Selected passage ->

# Is it possible to run a turbo for the 2.5 without software?



## nightshift1983 (Sep 4, 2006)

because everytime I go to the dealers for something, they have to reflash my ecu and erase anything that is on it.


----------



## GrkPranksta69 (Jan 11, 2009)

:banghead::banghead: Stop asking stupid questions like this.


----------



## KulturKampf (Nov 30, 2009)

before i answer tell me...whats your setup?


----------



## thygreyt (Jun 7, 2009)

dont answer..!!

+1.


----------



## VWShocker (Mar 19, 2010)

This ****er is back? I swear if he was close enough to me, I'd kill him to put him out of our misery.


----------



## jettafan[atic] (Dec 2, 2008)

VWShocker said:


> This ****er is back? I swear if he was close enough to me, I'd kill him to put him out of our misery.


Saying on the internet that you're going to kill someone because their posts aggravate you so much? That's cool.


----------



## MKVJET08 (Feb 12, 2008)

VWShocker said:


> This ****er is back? I swear if he was close enough to me, I'd kill him to put him out of our misery.


Haha, you go tough guy


----------



## vw93to85 (May 10, 2007)

nightshift1983 said:


> because everytime I go to the dealers for something, they have to reflash my ecu and erase anything that is on it.


Nobody likes you.

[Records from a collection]
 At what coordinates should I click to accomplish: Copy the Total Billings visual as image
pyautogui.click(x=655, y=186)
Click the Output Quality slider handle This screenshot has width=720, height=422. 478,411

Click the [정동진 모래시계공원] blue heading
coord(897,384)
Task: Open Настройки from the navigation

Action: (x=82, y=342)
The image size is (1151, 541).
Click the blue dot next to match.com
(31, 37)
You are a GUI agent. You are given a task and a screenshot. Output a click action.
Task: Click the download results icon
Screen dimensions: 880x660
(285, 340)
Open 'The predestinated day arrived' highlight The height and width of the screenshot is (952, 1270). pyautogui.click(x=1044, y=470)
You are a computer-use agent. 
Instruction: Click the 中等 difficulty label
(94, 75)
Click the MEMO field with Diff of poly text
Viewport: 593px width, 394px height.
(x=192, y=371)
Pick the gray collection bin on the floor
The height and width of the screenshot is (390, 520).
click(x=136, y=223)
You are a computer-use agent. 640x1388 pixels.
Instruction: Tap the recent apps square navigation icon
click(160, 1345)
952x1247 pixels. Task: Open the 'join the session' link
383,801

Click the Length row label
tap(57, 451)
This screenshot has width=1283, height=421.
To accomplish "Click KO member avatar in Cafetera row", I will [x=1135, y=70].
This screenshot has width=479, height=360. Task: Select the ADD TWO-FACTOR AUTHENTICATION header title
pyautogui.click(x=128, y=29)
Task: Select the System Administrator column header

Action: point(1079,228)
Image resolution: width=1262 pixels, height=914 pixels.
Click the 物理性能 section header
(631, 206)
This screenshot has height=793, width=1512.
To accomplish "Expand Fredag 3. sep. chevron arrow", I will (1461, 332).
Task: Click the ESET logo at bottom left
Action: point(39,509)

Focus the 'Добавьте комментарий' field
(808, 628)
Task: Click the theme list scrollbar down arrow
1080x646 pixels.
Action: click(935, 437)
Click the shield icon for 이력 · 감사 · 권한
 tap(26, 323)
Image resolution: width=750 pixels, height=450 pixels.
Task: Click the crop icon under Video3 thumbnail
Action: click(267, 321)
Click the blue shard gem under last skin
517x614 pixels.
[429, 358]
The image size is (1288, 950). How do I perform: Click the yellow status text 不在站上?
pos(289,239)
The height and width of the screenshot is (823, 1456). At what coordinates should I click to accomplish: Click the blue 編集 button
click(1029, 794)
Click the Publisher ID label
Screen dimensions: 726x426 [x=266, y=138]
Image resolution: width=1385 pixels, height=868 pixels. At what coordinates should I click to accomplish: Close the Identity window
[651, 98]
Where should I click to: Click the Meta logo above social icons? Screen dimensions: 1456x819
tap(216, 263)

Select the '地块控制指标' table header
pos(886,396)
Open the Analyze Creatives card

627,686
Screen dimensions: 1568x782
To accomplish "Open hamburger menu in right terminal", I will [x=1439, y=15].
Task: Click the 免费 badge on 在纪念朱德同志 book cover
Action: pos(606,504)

Task set ->
A – According to the forum thread, why does the first poster want to run a turbo on the 2.5 without software?
B – From the forum thread, return the stretch of text that begins at the words "## nightshift1983 (Sep" and stops after "(Jan 11, 2009)". Copy it word for word.

Task results ->
A – Each time the poster takes the car to the dealer for anything, the dealer has to reflash the ECU, which erases whatever is on it.

B –
## nightshift1983 (Sep 4, 2006)

because everytime I go to the dealers for something, they have to reflash my ecu and erase anything that is on it.


----------



## GrkPranksta69 (Jan 11, 2009)